[Saved entries]
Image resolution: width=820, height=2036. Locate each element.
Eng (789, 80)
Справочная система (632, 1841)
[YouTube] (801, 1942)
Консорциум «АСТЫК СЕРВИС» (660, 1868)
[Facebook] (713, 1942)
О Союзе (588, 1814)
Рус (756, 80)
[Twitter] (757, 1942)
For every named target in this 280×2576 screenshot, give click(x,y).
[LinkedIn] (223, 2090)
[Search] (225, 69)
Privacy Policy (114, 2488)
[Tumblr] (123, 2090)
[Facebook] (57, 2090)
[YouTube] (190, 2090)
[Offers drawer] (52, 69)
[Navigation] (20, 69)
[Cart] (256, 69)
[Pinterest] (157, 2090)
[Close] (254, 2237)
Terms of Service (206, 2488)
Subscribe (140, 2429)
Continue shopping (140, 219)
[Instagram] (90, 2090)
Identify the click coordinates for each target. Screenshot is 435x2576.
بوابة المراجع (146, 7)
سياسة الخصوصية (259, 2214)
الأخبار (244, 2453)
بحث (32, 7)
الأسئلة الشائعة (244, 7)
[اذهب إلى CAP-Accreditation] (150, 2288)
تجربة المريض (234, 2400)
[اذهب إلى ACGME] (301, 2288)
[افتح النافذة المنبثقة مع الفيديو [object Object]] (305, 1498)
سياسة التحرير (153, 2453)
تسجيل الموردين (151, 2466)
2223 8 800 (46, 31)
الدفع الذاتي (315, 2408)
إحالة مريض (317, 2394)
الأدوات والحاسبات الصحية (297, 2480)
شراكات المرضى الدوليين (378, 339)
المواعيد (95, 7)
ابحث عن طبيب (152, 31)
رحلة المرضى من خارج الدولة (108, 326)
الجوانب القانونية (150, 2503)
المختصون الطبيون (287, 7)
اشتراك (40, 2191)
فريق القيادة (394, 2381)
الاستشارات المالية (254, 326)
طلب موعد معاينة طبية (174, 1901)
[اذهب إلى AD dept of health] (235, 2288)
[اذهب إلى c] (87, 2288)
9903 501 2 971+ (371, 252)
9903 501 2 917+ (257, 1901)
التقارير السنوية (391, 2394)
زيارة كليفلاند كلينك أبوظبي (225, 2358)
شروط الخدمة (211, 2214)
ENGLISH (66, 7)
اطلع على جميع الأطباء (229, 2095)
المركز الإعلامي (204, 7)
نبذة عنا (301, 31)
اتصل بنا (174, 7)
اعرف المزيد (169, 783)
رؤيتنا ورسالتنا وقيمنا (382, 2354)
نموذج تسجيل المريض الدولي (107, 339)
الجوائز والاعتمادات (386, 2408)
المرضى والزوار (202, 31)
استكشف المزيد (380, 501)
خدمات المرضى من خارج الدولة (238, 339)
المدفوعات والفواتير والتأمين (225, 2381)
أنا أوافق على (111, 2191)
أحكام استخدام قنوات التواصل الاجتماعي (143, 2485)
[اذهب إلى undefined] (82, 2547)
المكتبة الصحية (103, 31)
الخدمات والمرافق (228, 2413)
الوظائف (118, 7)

• **Aim of the task**
Using the records above, find and show each line with the string "الدولة".

• **Response area**
رحلة المرضى من خارج الدولة (108, 326)
خدمات المرضى من خارج الدولة (238, 339)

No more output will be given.